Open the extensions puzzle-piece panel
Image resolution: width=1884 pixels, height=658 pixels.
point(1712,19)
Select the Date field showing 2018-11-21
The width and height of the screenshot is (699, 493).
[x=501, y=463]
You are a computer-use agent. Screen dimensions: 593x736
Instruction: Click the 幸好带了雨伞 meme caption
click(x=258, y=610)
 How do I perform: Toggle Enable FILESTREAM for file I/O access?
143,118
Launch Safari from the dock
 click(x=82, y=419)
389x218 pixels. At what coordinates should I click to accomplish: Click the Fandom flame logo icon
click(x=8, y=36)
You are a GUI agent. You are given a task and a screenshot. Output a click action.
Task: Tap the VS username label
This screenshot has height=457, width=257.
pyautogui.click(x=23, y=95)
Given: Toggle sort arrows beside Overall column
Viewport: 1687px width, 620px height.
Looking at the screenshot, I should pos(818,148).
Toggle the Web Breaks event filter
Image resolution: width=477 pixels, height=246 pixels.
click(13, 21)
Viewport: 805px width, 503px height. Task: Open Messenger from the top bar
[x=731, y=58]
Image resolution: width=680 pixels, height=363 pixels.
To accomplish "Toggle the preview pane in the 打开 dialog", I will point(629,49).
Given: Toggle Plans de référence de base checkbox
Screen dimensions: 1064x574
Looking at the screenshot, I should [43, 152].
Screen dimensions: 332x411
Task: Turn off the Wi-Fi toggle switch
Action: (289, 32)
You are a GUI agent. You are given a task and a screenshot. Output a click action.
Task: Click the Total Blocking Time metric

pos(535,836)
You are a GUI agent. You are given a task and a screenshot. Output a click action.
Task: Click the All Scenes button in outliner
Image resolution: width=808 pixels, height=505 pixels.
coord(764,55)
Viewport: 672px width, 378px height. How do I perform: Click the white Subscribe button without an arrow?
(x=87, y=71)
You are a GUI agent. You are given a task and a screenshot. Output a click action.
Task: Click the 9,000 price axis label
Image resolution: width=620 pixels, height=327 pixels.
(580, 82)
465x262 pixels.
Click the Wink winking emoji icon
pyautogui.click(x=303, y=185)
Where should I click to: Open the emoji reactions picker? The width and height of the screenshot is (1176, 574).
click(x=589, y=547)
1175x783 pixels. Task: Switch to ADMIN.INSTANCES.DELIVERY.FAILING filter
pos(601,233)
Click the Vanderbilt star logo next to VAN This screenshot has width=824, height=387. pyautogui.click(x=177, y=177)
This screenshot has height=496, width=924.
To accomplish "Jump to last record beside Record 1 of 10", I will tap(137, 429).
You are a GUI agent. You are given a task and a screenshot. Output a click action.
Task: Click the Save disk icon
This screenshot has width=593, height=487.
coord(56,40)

[Problem description] Print the material exactly. Include every line.

[Solved exercise]
Open the extensions puzzle-piece panel
Image resolution: width=1884 pixels, height=658 pixels.
point(1712,19)
Select the Date field showing 2018-11-21
The width and height of the screenshot is (699, 493).
[x=501, y=463]
You are a computer-use agent. Screen dimensions: 593x736
Instruction: Click the 幸好带了雨伞 meme caption
click(x=258, y=610)
 How do I perform: Toggle Enable FILESTREAM for file I/O access?
143,118
Launch Safari from the dock
 click(x=82, y=419)
389x218 pixels. At what coordinates should I click to accomplish: Click the Fandom flame logo icon
click(x=8, y=36)
You are a GUI agent. You are given a task and a screenshot. Output a click action.
Task: Tap the VS username label
This screenshot has height=457, width=257.
pyautogui.click(x=23, y=95)
Given: Toggle sort arrows beside Overall column
Viewport: 1687px width, 620px height.
Looking at the screenshot, I should pos(818,148).
Toggle the Web Breaks event filter
Image resolution: width=477 pixels, height=246 pixels.
click(13, 21)
Viewport: 805px width, 503px height. Task: Open Messenger from the top bar
[x=731, y=58]
Image resolution: width=680 pixels, height=363 pixels.
To accomplish "Toggle the preview pane in the 打开 dialog", I will point(629,49).
Given: Toggle Plans de référence de base checkbox
Screen dimensions: 1064x574
Looking at the screenshot, I should [43, 152].
Screen dimensions: 332x411
Task: Turn off the Wi-Fi toggle switch
Action: (289, 32)
You are a GUI agent. You are given a task and a screenshot. Output a click action.
Task: Click the Total Blocking Time metric

pos(535,836)
You are a GUI agent. You are given a task and a screenshot. Output a click action.
Task: Click the All Scenes button in outliner
Image resolution: width=808 pixels, height=505 pixels.
coord(764,55)
Viewport: 672px width, 378px height. How do I perform: Click the white Subscribe button without an arrow?
(x=87, y=71)
You are a GUI agent. You are given a task and a screenshot. Output a click action.
Task: Click the 9,000 price axis label
Image resolution: width=620 pixels, height=327 pixels.
(580, 82)
465x262 pixels.
Click the Wink winking emoji icon
pyautogui.click(x=303, y=185)
Where should I click to: Open the emoji reactions picker? The width and height of the screenshot is (1176, 574).
click(x=589, y=547)
1175x783 pixels. Task: Switch to ADMIN.INSTANCES.DELIVERY.FAILING filter
pos(601,233)
Click the Vanderbilt star logo next to VAN This screenshot has width=824, height=387. pyautogui.click(x=177, y=177)
This screenshot has height=496, width=924.
To accomplish "Jump to last record beside Record 1 of 10", I will tap(137, 429).
You are a GUI agent. You are given a task and a screenshot. Output a click action.
Task: Click the Save disk icon
This screenshot has width=593, height=487.
coord(56,40)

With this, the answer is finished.